I was dating 4 guys at a time. Went exclusive with one for about a month. He broke up with me last night. I'm ok, it wasn't meant to be. But it sucks.

Tonight, exactly 24 hours after we broke up, I had a douchebag friend of a friend--who KNEW I just split with my bf--trying to hit on me. No big deal. But why can't I get a guy that meets my standards? They all are behind. I'm 23, I have a full time job, my own apartment, moved across the country, have a degree, going to grad school. And I can't seem to find anyone my age that has the standards I have. Go figure.

I made myself throw up tonight. I'm pushing the scale up a little bit. So done with that. I have been stagnant in my weight since I moved here. Ready to lose at least another ten lbs. No boyfriend to stop me or guilt me out of it. And then maybe I can find a guy that's worth my time.
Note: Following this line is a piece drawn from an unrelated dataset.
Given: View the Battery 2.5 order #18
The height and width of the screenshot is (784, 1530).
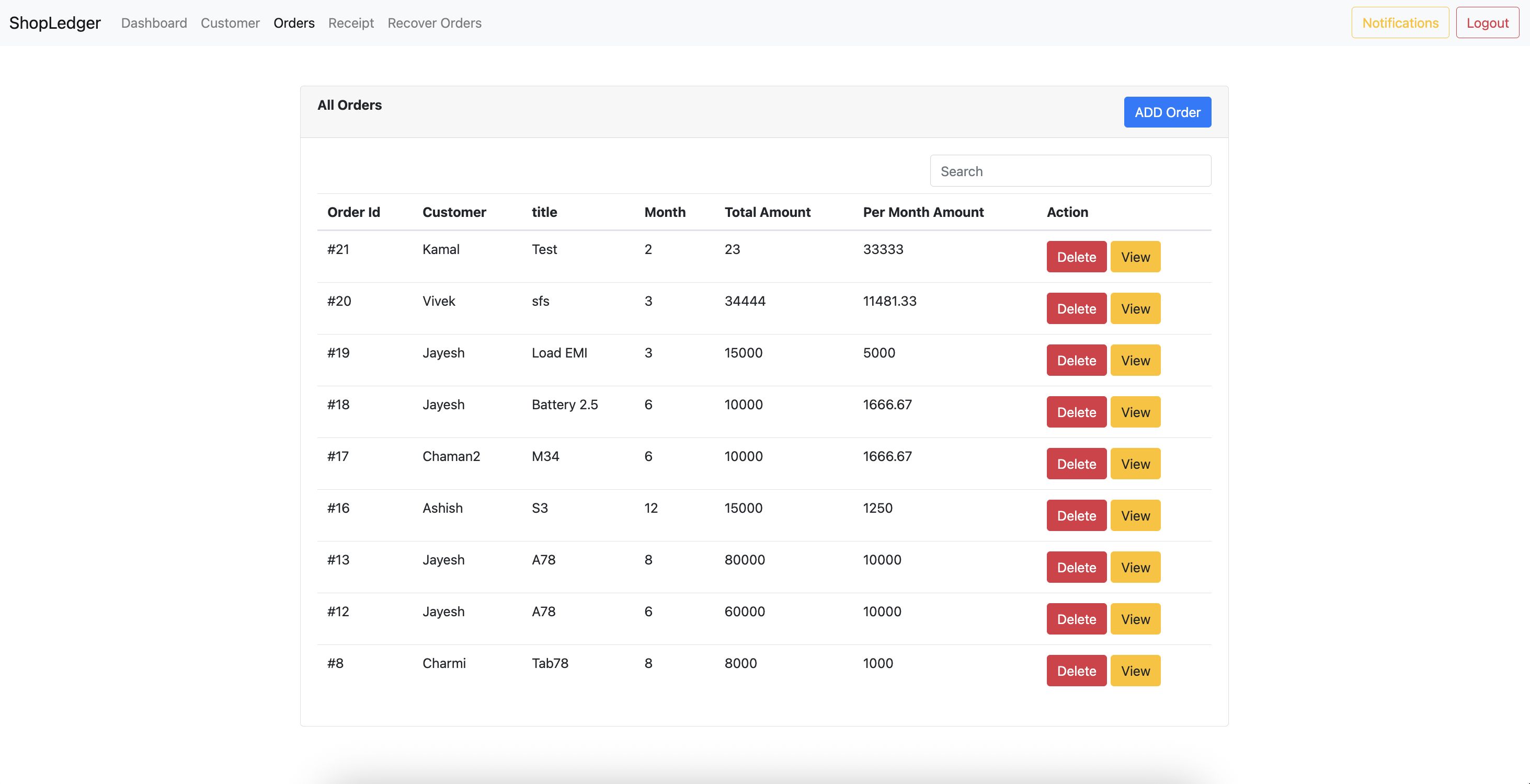Looking at the screenshot, I should (1135, 412).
I'm worth this. I'm doing this for myself. Oh, and by the way, I puked out all my food from the night... but I just wanna keep puking and puking and puking. I always feel that way-- its my way of self-harm, of punishing myself for not being good enough. Well damnit. I'm gonna do this. I'm back on the train. I have to not puke often because it hurts my voice and I'm still singing. But I gotta start running and starving more again. I CAN DO THIS. I WILL LOSE ANOTHER TEN LBS!